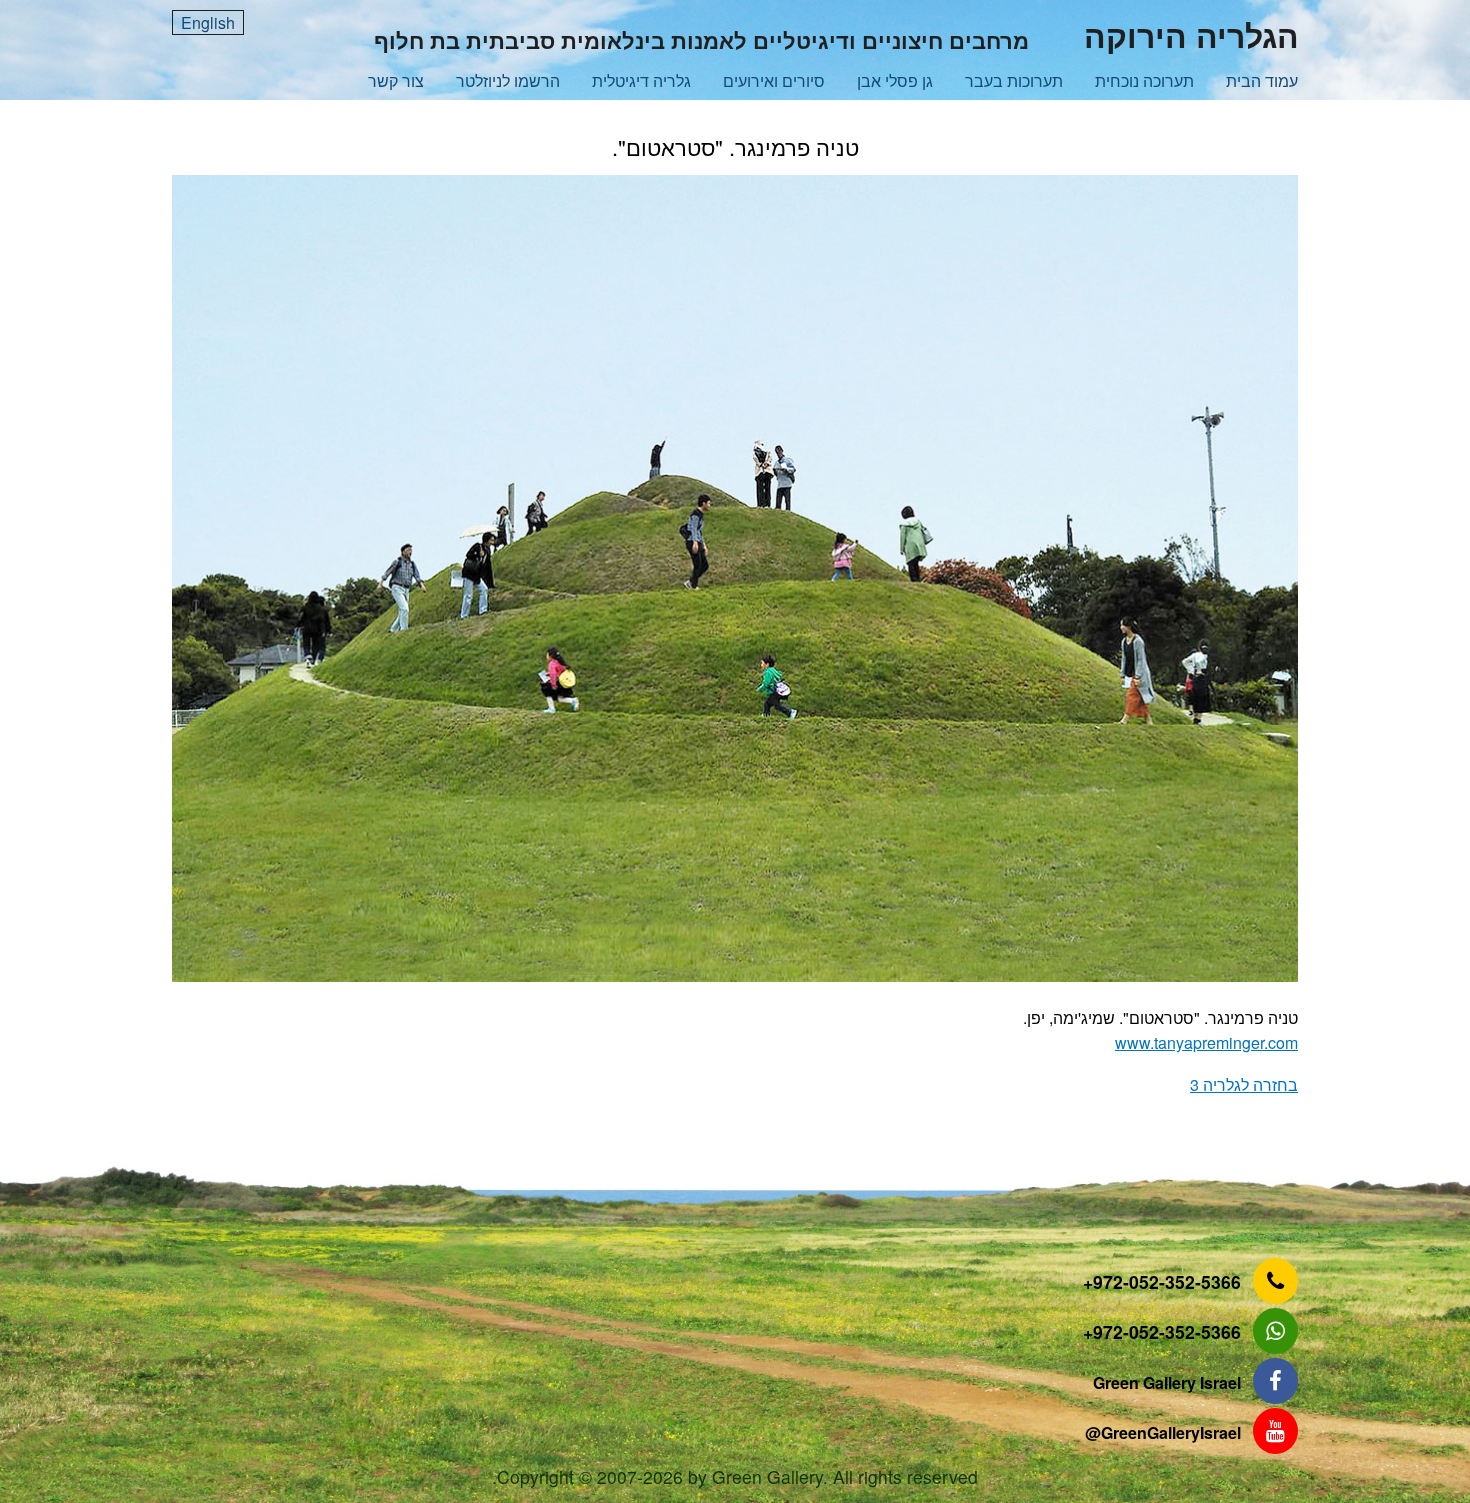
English (208, 22)
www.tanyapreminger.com (1206, 1042)
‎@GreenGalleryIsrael (1163, 1432)
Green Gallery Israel (1167, 1382)
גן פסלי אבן (895, 80)
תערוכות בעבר (1014, 80)
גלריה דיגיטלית (641, 80)
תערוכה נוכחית (1144, 80)
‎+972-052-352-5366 (1162, 1281)
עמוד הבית (1262, 80)
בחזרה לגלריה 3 (1244, 1084)
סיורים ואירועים (774, 80)
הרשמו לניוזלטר (508, 80)
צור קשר (396, 80)
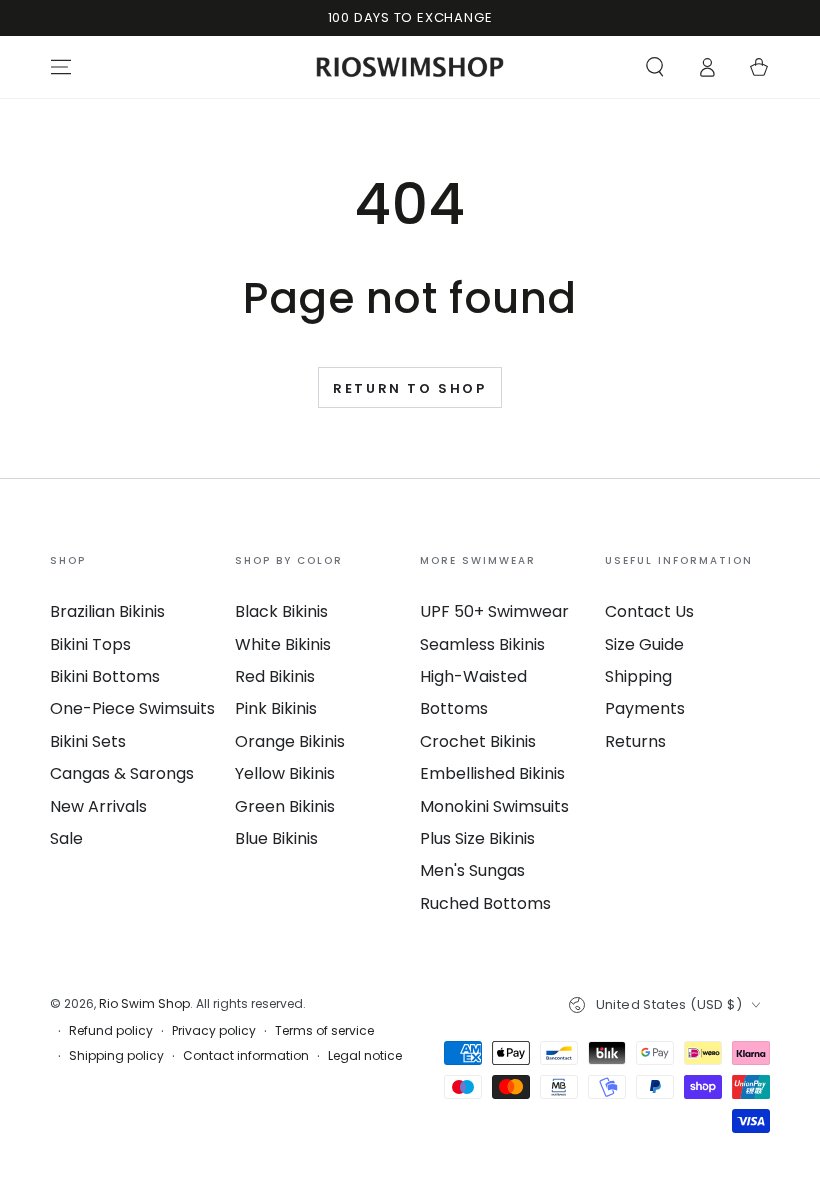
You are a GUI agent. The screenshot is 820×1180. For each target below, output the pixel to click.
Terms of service (324, 1031)
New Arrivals (98, 806)
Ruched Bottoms (485, 903)
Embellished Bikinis (492, 773)
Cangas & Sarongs (122, 773)
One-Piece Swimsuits (132, 708)
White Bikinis (283, 644)
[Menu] (61, 67)
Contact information (246, 1056)
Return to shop (409, 388)
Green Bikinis (285, 806)
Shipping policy (116, 1056)
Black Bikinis (281, 611)
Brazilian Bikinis (107, 611)
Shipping (638, 676)
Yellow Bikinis (285, 773)
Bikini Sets (88, 741)
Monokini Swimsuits (494, 806)
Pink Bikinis (276, 708)
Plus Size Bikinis (477, 838)
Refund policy (111, 1031)
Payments (645, 708)
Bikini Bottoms (105, 676)
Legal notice (365, 1056)
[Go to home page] (410, 67)
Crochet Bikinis (478, 741)
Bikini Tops (90, 644)
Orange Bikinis (290, 741)
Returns (635, 741)
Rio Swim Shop (144, 1003)
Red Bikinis (275, 676)
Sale (66, 838)
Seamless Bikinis (482, 644)
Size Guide (644, 644)
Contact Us (649, 611)
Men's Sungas (472, 870)
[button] (655, 67)
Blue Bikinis (276, 838)
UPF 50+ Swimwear (494, 611)
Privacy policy (214, 1031)
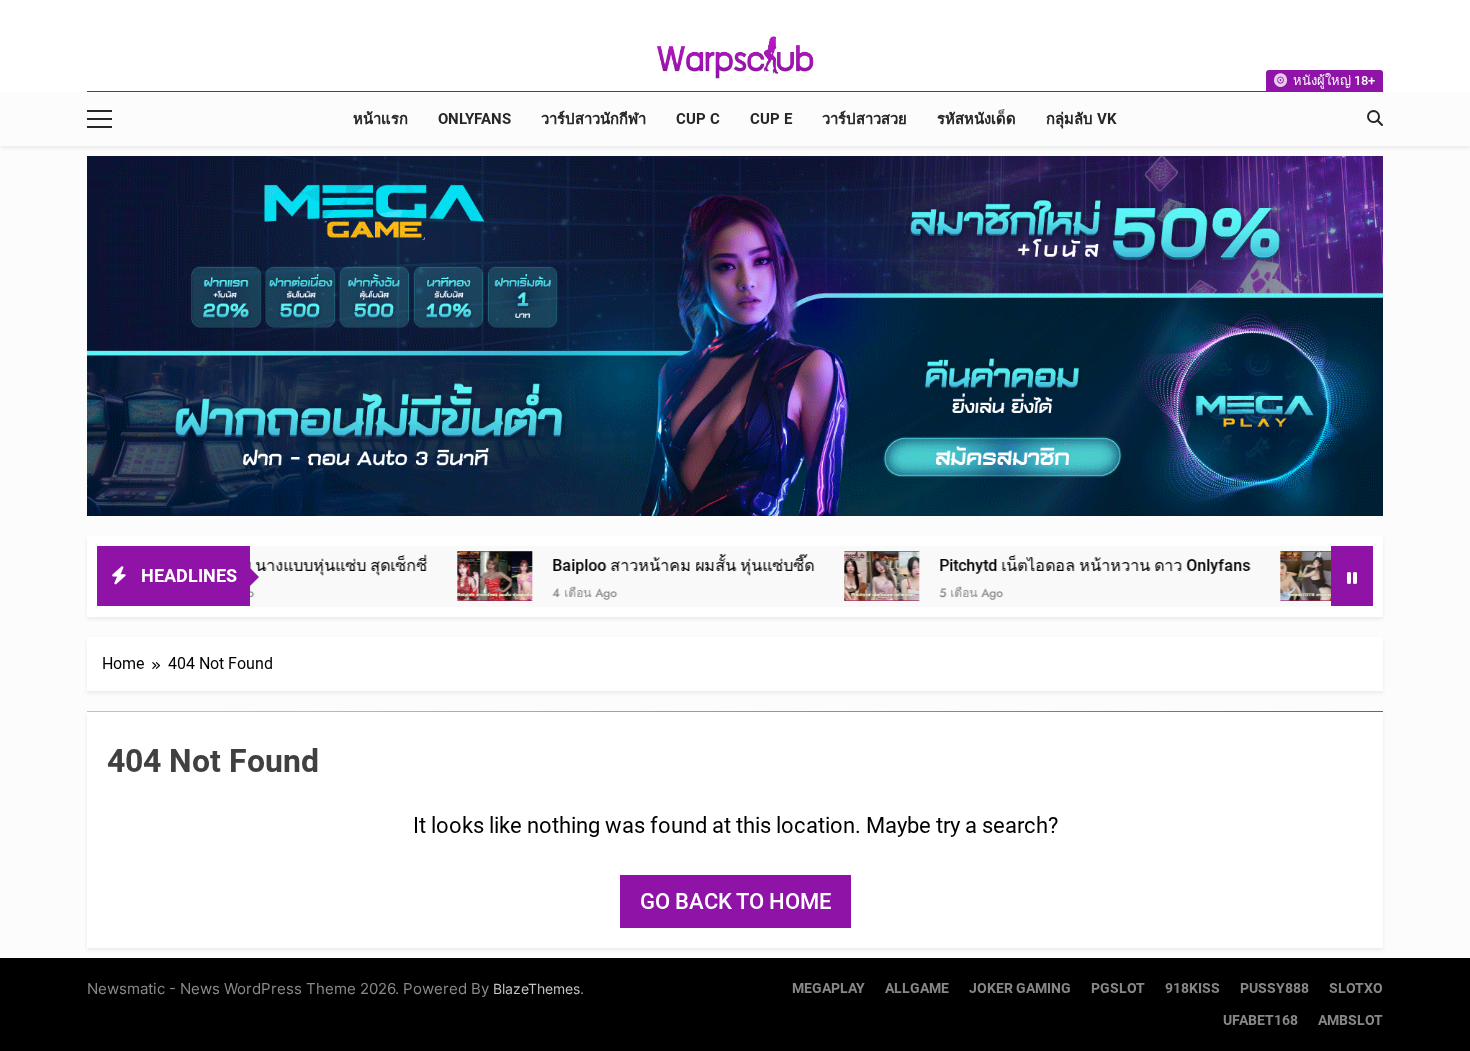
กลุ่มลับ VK (1081, 119)
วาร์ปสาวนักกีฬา (593, 119)
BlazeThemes (536, 988)
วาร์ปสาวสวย (864, 119)
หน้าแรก (380, 119)
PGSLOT (1118, 988)
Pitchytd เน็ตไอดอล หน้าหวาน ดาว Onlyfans (1014, 565)
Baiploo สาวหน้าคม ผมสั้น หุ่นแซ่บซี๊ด (603, 565)
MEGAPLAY (828, 988)
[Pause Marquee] (1352, 576)
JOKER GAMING (1020, 988)
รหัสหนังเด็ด (976, 119)
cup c (698, 119)
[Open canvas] (99, 119)
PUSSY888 (1274, 988)
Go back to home (735, 901)
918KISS (1192, 988)
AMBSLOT (1350, 1020)
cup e (771, 119)
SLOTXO (1356, 988)
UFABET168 (1260, 1020)
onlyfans (474, 119)
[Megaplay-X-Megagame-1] (735, 336)
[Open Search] (1375, 118)
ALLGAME (917, 988)
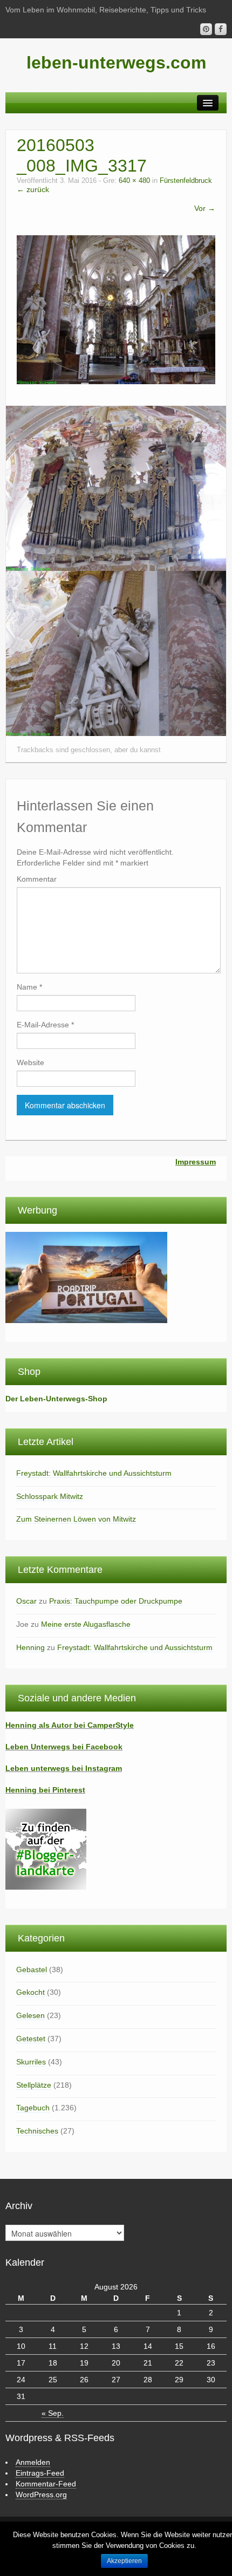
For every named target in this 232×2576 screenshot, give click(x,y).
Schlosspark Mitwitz (49, 1496)
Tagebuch (33, 2107)
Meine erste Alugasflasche (86, 1624)
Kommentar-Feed (46, 2483)
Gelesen (30, 2015)
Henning (30, 1647)
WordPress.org (41, 2494)
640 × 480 (134, 181)
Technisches (37, 2131)
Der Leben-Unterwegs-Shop (56, 1398)
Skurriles (31, 2061)
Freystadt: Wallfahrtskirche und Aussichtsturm (94, 1473)
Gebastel (31, 1969)
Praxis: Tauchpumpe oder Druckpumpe (115, 1601)
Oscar (26, 1601)
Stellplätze (33, 2085)
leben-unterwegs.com (116, 62)
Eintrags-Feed (40, 2473)
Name (29, 987)
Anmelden (33, 2462)
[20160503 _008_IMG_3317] (116, 309)
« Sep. (53, 2413)
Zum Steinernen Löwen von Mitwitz (76, 1519)
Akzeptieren (124, 2561)
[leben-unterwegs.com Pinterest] (206, 29)
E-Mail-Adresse (45, 1024)
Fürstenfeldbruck (186, 181)
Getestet (30, 2038)
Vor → (204, 208)
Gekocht (30, 1992)
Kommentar (37, 879)
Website (30, 1062)
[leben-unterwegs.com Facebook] (221, 29)
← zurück (33, 189)
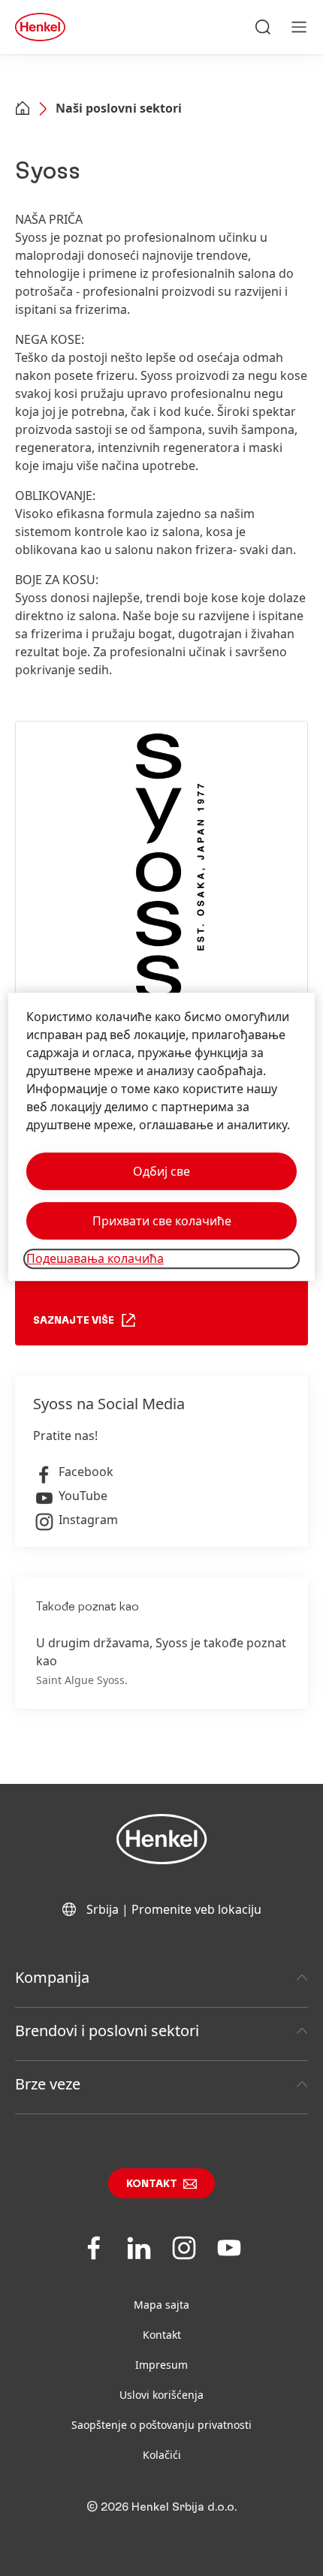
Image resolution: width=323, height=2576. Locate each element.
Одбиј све (161, 1172)
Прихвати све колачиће (161, 1221)
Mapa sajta (161, 2304)
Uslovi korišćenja (161, 2395)
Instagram (88, 1519)
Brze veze (47, 2084)
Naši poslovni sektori (119, 108)
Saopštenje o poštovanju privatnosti (161, 2425)
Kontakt (151, 2184)
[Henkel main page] (40, 27)
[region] (161, 1137)
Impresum (161, 2365)
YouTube (83, 1495)
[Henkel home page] (22, 109)
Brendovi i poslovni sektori (107, 2030)
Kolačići (162, 2455)
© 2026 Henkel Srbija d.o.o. (161, 2507)
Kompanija (52, 1977)
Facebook (86, 1471)
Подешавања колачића (95, 1259)
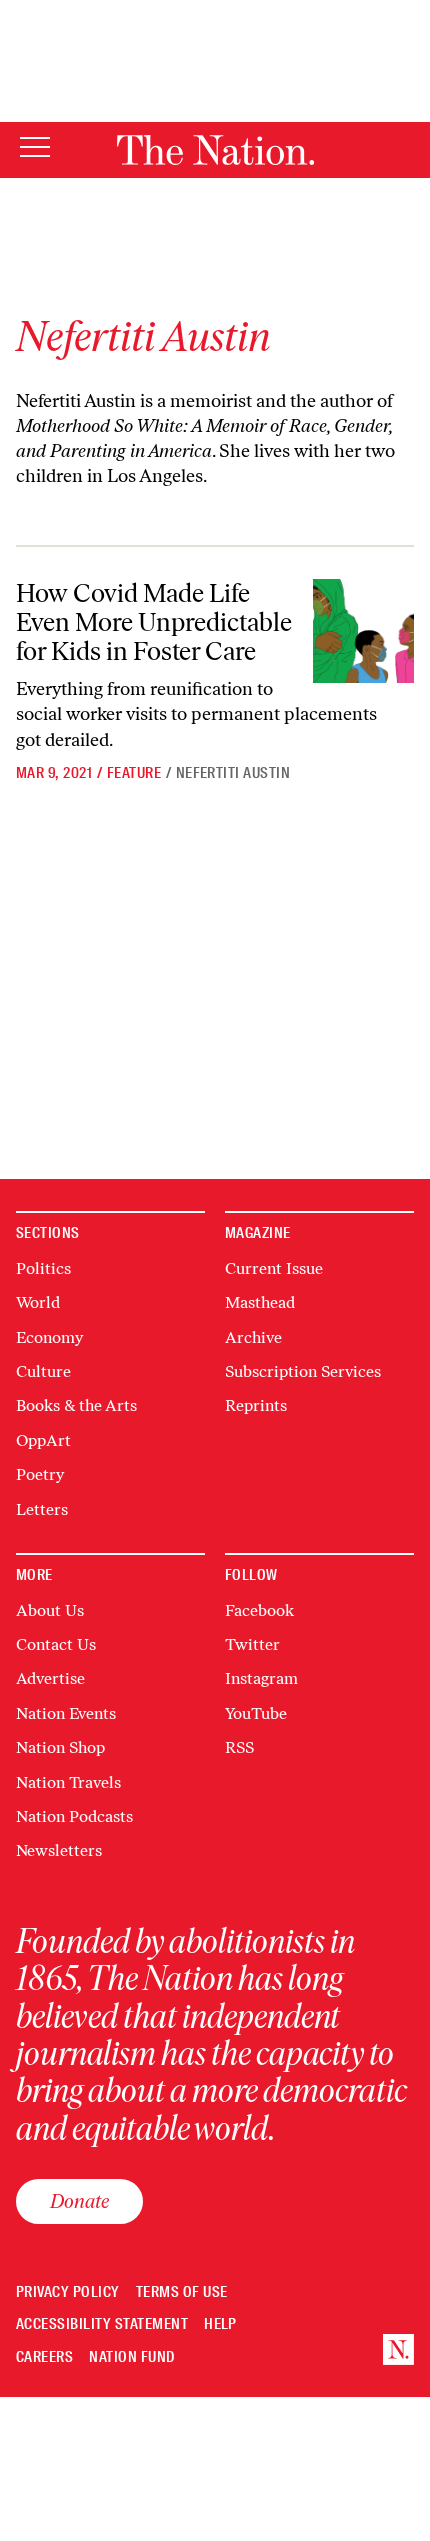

Work to be completed
The entries above should be retyped word for word, with all pictures omitted.

Response box
English (208, 22)
www.tanyapreminger.com (1206, 1042)
‎@GreenGalleryIsrael (1163, 1432)
Green Gallery Israel (1167, 1382)
גן פסלי אבן (895, 80)
תערוכות בעבר (1014, 80)
גלריה דיגיטלית (641, 80)
תערוכה נוכחית (1144, 80)
‎+972-052-352-5366 (1162, 1281)
עמוד הבית (1262, 80)
בחזרה לגלריה 3 (1244, 1084)
סיורים ואירועים (774, 80)
הרשמו לניוזלטר (508, 80)
צור קשר (396, 80)
You are a GUI agent. The screenshot is 820×1180. For each target below, output the pixel to click.
Terms of service (324, 1031)
New Arrivals (98, 806)
Ruched Bottoms (485, 903)
Embellished Bikinis (492, 773)
Cangas & Sarongs (122, 773)
One-Piece Swimsuits (132, 708)
White Bikinis (283, 644)
[Menu] (61, 67)
Contact information (246, 1056)
Return to shop (409, 388)
Green Bikinis (285, 806)
Shipping policy (116, 1056)
Black Bikinis (281, 611)
Brazilian Bikinis (107, 611)
Shipping (638, 676)
Yellow Bikinis (285, 773)
Bikini Sets (88, 741)
Monokini Swimsuits (494, 806)
Pink Bikinis (276, 708)
Plus Size Bikinis (477, 838)
Refund policy (111, 1031)
Payments (645, 708)
Bikini Bottoms (105, 676)
Legal notice (365, 1056)
[Go to home page] (410, 67)
Crochet Bikinis (478, 741)
Bikini Tops (90, 644)
Orange Bikinis (290, 741)
Returns (635, 741)
Rio Swim Shop (144, 1003)
Red Bikinis (275, 676)
Sale (66, 838)
Seamless Bikinis (482, 644)
Size Guide (644, 644)
Contact Us (649, 611)
Men's Sungas (472, 870)
[button] (655, 67)
Blue Bikinis (276, 838)
UPF 50+ Swimwear (494, 611)
Privacy policy (214, 1031)
กลุ่มลับ VK (1081, 119)
วาร์ปสาวนักกีฬา (593, 119)
BlazeThemes (536, 988)
วาร์ปสาวสวย (864, 119)
หน้าแรก (380, 119)
PGSLOT (1118, 988)
Pitchytd เน็ตไอดอล หน้าหวาน ดาว Onlyfans (1014, 565)
Baiploo สาวหน้าคม ผมสั้น หุ่นแซ่บซี๊ด (603, 565)
MEGAPLAY (828, 988)
[Pause Marquee] (1352, 576)
JOKER GAMING (1020, 988)
รหัสหนังเด็ด (976, 119)
cup c (698, 119)
[Open canvas] (99, 119)
PUSSY888 (1274, 988)
Go back to home (735, 901)
918KISS (1192, 988)
AMBSLOT (1350, 1020)
cup e (771, 119)
SLOTXO (1356, 988)
UFABET168 (1260, 1020)
onlyfans (474, 119)
[Megaplay-X-Megagame-1] (735, 336)
[Open Search] (1375, 118)
ALLGAME (917, 988)
For every named target in this 232×2576 screenshot, give click(x,y).
Schlosspark Mitwitz (49, 1496)
Tagebuch (33, 2107)
Meine erste Alugasflasche (86, 1624)
Kommentar-Feed (46, 2483)
Gelesen (30, 2015)
Henning (30, 1647)
WordPress.org (41, 2494)
640 × 480 (134, 181)
Technisches (37, 2131)
Der Leben-Unterwegs-Shop (56, 1398)
Skurriles (31, 2061)
Freystadt: Wallfahrtskirche und Aussichtsturm (94, 1473)
Gebastel (31, 1969)
Praxis: Tauchpumpe oder Druckpumpe (115, 1601)
Oscar (26, 1601)
Stellplätze (33, 2085)
leben-unterwegs.com (116, 62)
Eintrags-Feed (40, 2473)
Name (29, 987)
Anmelden (33, 2462)
[20160503 _008_IMG_3317] (116, 309)
« Sep. (53, 2413)
Zum Steinernen Löwen von Mitwitz (76, 1519)
Akzeptieren (124, 2561)
[leben-unterwegs.com Pinterest] (206, 29)
E-Mail-Adresse (45, 1024)
Fürstenfeldbruck (186, 181)
Getestet (30, 2038)
Vor → (204, 208)
Gekocht (30, 1992)
Kommentar (37, 879)
Website (30, 1062)
[leben-unterwegs.com Facebook] (221, 29)
← zurück (33, 189)
Image resolution: width=323, height=2576. Locate each element.
Одбиј све (161, 1172)
Прихвати све колачиће (161, 1221)
Mapa sajta (161, 2304)
Uslovi korišćenja (161, 2395)
Instagram (88, 1519)
Brze veze (47, 2084)
Naši poslovni sektori (119, 108)
Saopštenje o poštovanju privatnosti (161, 2425)
Kontakt (151, 2184)
[Henkel main page] (40, 27)
[region] (161, 1137)
Impresum (161, 2365)
YouTube (83, 1495)
[Henkel home page] (22, 109)
Brendovi i poslovni sektori (107, 2030)
Kolačići (162, 2455)
© 2026 Henkel Srbija d.o.o. (161, 2507)
Kompanija (52, 1977)
Facebook (86, 1471)
Подешавања колачића (95, 1259)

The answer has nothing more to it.